* **Requirement**:
Each line in the entries below that holds the word "Your" belongs in the answer.

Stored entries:
· · ·
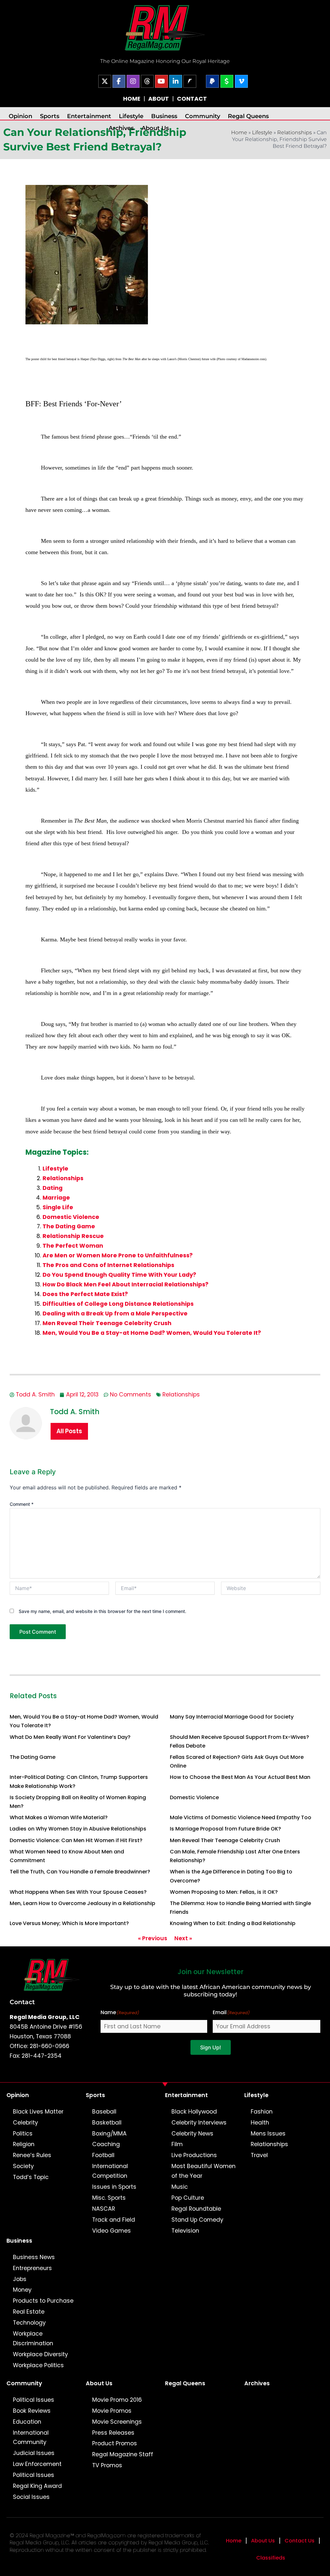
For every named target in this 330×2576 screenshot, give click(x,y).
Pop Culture (187, 2198)
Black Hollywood (194, 2111)
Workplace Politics (38, 2365)
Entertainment (89, 116)
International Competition (110, 2171)
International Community (31, 2437)
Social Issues (31, 2497)
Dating (53, 1188)
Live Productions (194, 2155)
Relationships (294, 132)
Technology (29, 2323)
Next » (183, 1938)
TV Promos (107, 2465)
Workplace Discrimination (33, 2338)
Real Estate (28, 2312)
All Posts (69, 1431)
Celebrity (25, 2122)
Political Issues (33, 2400)
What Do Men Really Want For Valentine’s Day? (70, 1737)
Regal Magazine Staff (122, 2454)
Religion (23, 2144)
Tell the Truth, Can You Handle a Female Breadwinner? (80, 1871)
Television (185, 2231)
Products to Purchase (43, 2301)
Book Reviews (32, 2411)
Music (179, 2187)
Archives (121, 128)
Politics (23, 2133)
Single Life (58, 1207)
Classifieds (270, 2557)
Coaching (106, 2144)
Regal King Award (37, 2486)
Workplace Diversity (40, 2354)
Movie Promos (111, 2411)
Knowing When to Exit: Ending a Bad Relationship (233, 1923)
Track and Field (113, 2220)
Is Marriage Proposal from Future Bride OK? (225, 1828)
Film (177, 2144)
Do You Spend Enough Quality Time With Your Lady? (119, 1275)
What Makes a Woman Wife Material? (59, 1817)
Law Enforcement (37, 2464)
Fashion (262, 2111)
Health (260, 2122)
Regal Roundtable (196, 2209)
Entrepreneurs (32, 2268)
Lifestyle (131, 116)
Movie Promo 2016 (117, 2400)
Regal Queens (248, 116)
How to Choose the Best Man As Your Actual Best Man (240, 1777)
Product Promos (114, 2443)
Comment (22, 1504)
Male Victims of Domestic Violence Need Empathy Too (240, 1817)
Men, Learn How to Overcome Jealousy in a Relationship (82, 1903)
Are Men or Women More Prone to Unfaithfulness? (118, 1255)
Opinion (20, 116)
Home (233, 2540)
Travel (259, 2155)
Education (27, 2422)
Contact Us (300, 2540)
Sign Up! (210, 2047)
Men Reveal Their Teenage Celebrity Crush (107, 1323)
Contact (22, 2002)
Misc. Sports (109, 2198)
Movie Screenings (117, 2422)
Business (164, 116)
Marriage (56, 1198)
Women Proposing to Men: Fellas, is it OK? (224, 1892)
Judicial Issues (33, 2453)
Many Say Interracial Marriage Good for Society (232, 1716)
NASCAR (103, 2209)
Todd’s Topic (31, 2177)
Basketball (106, 2122)
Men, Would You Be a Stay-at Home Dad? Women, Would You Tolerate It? (152, 1333)
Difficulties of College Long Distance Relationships (118, 1304)
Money (22, 2290)
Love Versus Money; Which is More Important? (69, 1923)
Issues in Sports (114, 2187)
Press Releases (113, 2433)
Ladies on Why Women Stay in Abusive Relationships (78, 1828)
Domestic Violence (71, 1217)
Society (23, 2166)
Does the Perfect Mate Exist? (85, 1294)
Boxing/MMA (109, 2133)
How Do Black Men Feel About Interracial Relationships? (126, 1284)
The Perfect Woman (73, 1246)
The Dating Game (69, 1226)
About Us (155, 128)
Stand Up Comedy (197, 2220)
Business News (34, 2257)
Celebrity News (192, 2133)
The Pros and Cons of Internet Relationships (108, 1265)
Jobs (19, 2279)
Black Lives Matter (38, 2111)
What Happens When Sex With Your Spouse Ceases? (78, 1892)
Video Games (111, 2231)
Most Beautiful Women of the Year (203, 2171)
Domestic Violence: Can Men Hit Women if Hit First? (76, 1840)
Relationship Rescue (73, 1236)
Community (202, 116)
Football (103, 2155)
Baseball (104, 2111)
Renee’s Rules (32, 2155)
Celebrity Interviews (199, 2122)
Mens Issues (268, 2133)
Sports (49, 116)
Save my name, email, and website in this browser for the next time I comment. (102, 1611)
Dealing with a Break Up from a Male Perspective (115, 1313)
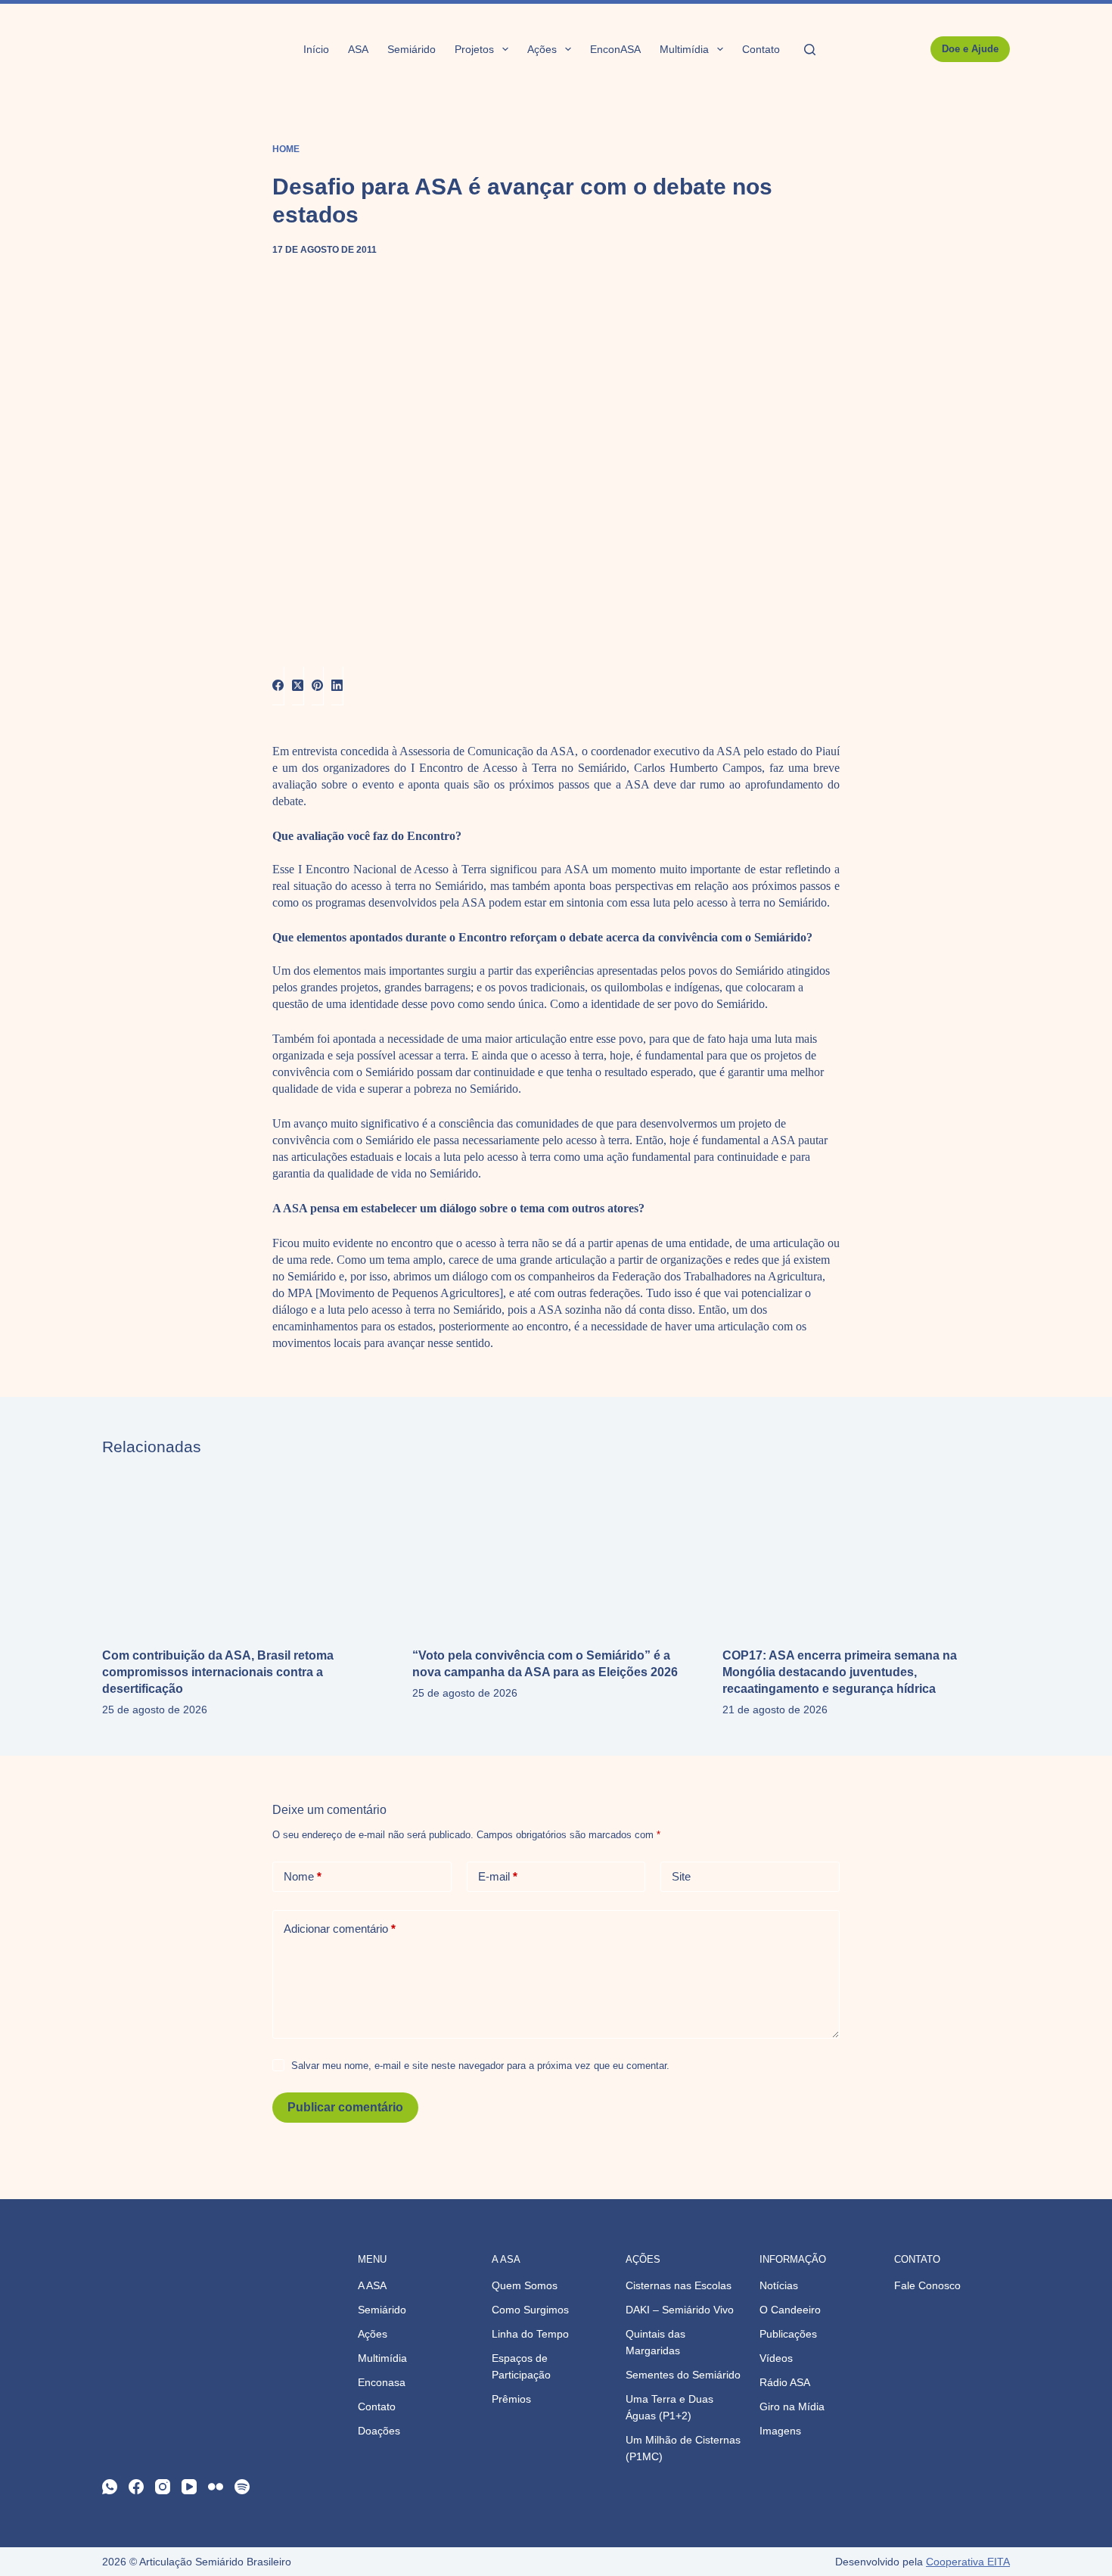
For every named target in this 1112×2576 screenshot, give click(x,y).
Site (681, 1876)
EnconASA (615, 49)
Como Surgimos (530, 2310)
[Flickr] (215, 2486)
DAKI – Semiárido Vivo (680, 2310)
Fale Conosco (927, 2285)
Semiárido (411, 49)
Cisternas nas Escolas (678, 2285)
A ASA (372, 2285)
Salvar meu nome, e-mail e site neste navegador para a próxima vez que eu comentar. (480, 2065)
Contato (761, 49)
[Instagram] (162, 2486)
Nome (302, 1876)
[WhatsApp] (109, 2486)
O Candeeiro (790, 2310)
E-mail (497, 1876)
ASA (358, 49)
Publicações (788, 2334)
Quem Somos (525, 2285)
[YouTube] (189, 2486)
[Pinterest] (318, 686)
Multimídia (684, 49)
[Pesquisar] (809, 49)
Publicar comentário (345, 2107)
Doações (379, 2431)
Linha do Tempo (530, 2334)
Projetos (474, 49)
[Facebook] (278, 686)
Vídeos (776, 2358)
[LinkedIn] (337, 686)
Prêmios (511, 2399)
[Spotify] (242, 2486)
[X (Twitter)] (298, 686)
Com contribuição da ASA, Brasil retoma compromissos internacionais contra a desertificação (218, 1672)
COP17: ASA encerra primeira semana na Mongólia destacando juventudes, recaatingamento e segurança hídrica (839, 1672)
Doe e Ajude (970, 48)
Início (316, 49)
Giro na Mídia (792, 2406)
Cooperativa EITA (968, 2562)
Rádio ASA (784, 2382)
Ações (542, 49)
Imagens (780, 2431)
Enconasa (381, 2382)
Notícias (778, 2285)
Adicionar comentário (340, 1928)
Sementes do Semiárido (683, 2375)
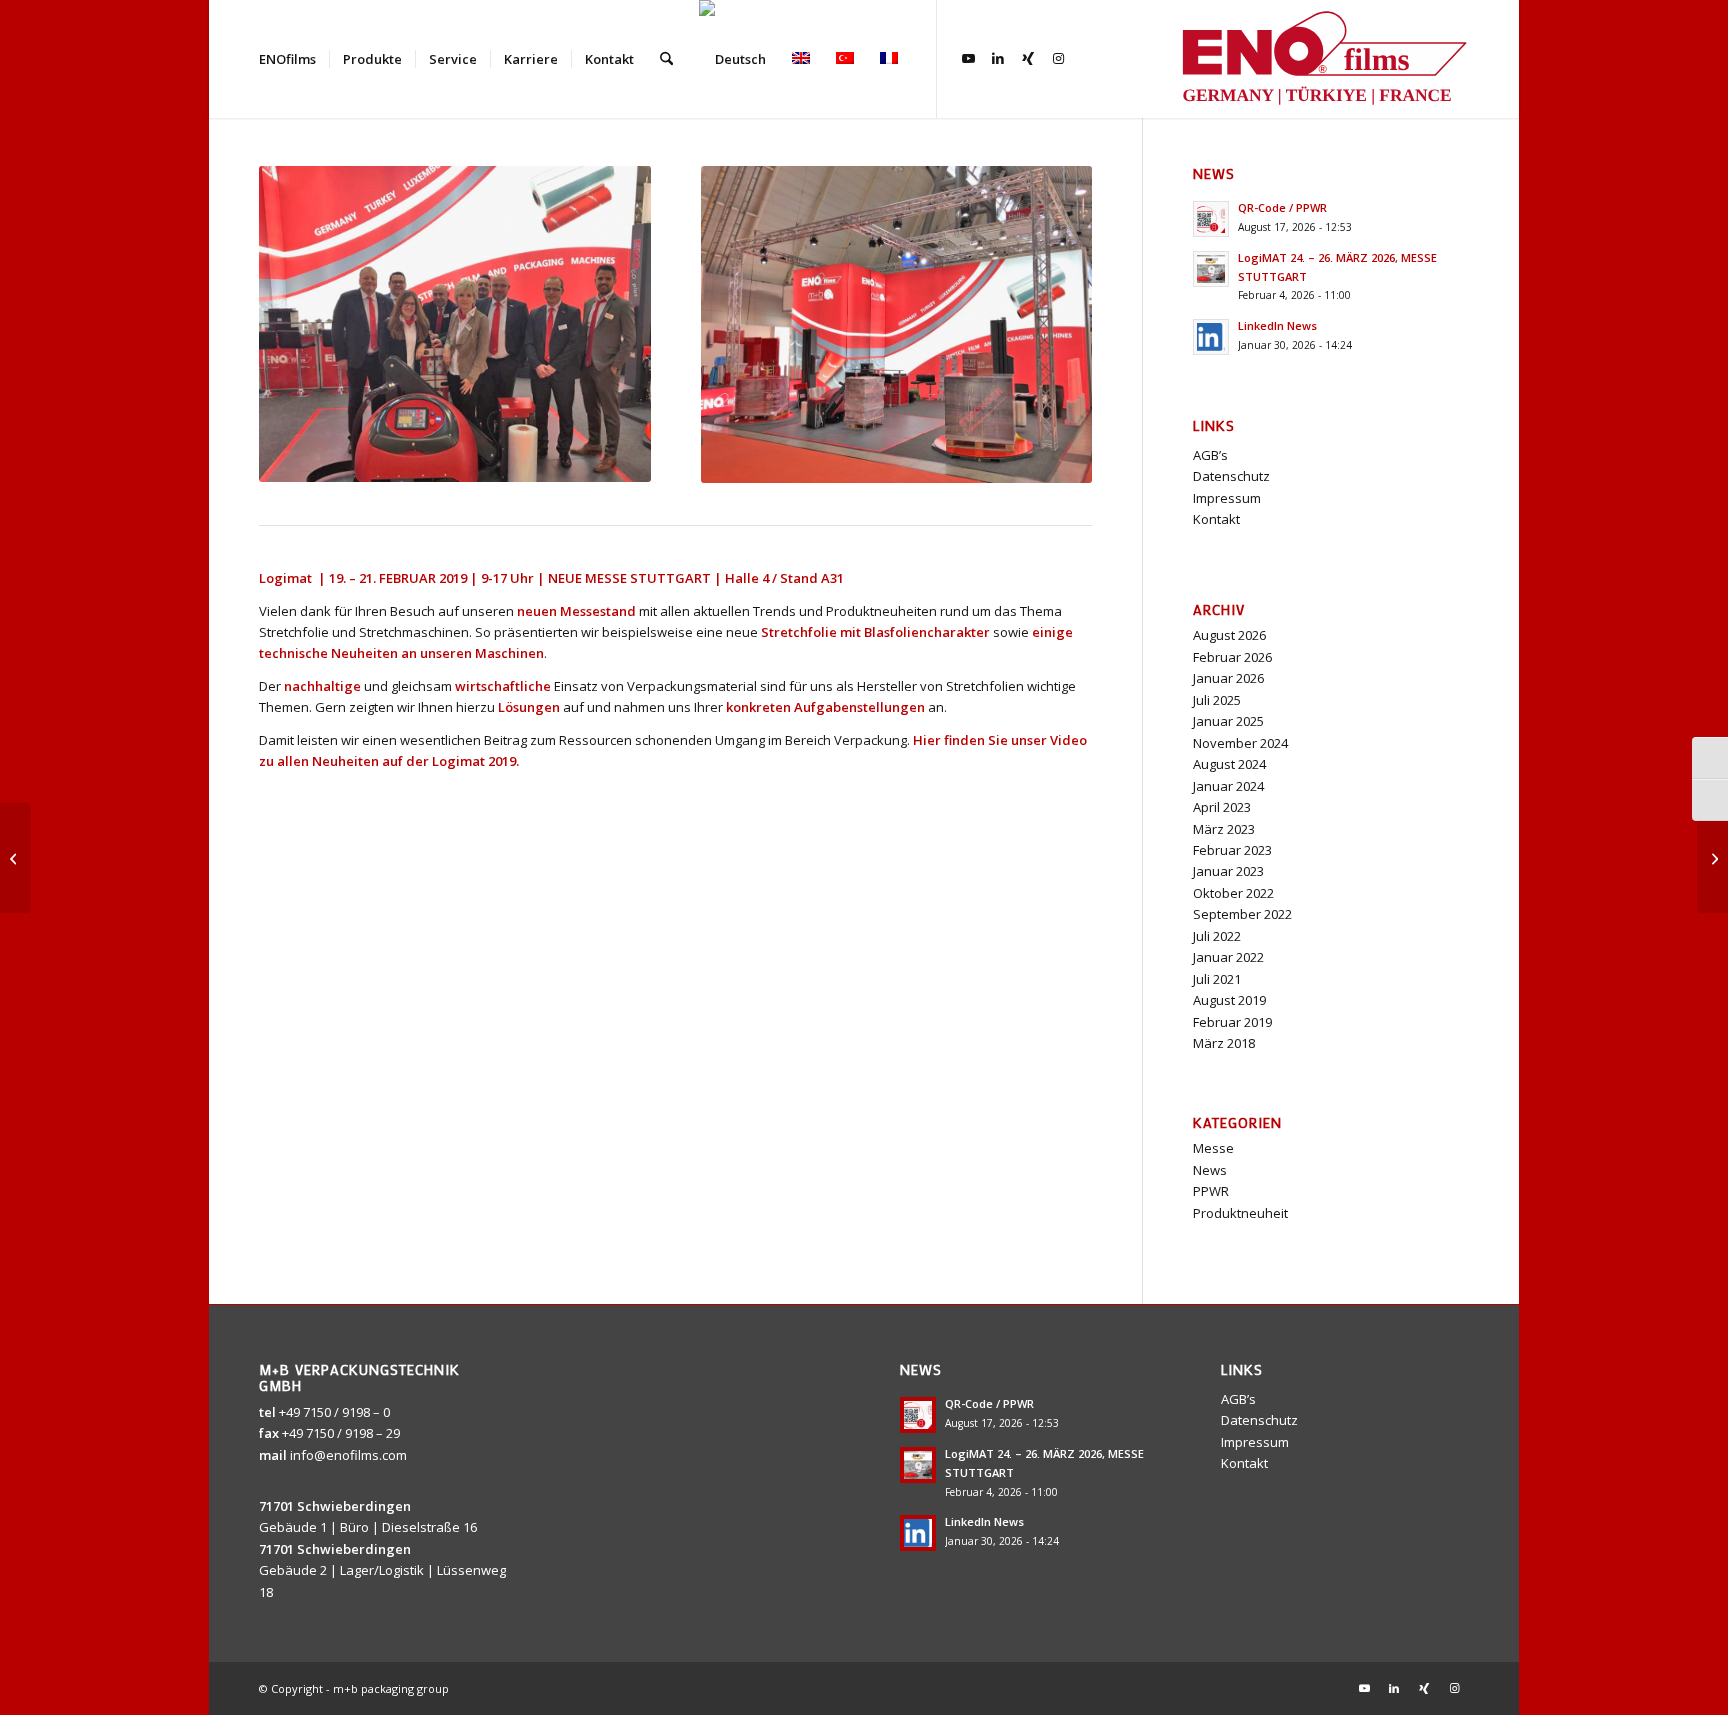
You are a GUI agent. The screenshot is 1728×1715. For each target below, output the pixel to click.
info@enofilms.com (348, 1455)
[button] (1684, 1671)
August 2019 (1229, 1000)
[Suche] (666, 59)
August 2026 (1229, 635)
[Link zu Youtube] (968, 58)
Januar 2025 (1228, 721)
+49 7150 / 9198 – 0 (334, 1412)
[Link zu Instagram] (1058, 58)
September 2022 (1242, 914)
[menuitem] (287, 59)
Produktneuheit (1240, 1213)
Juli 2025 (1217, 700)
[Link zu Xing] (1028, 58)
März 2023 (1224, 829)
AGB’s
· · ·
* **Exercise output**:
Do You Spend Enough Quality Time With Your Lady? (119, 1275)
How to Choose the Best Man As Your Actual Best Man (240, 1777)
What Happens When Sex With Your Spouse Ceases? (78, 1892)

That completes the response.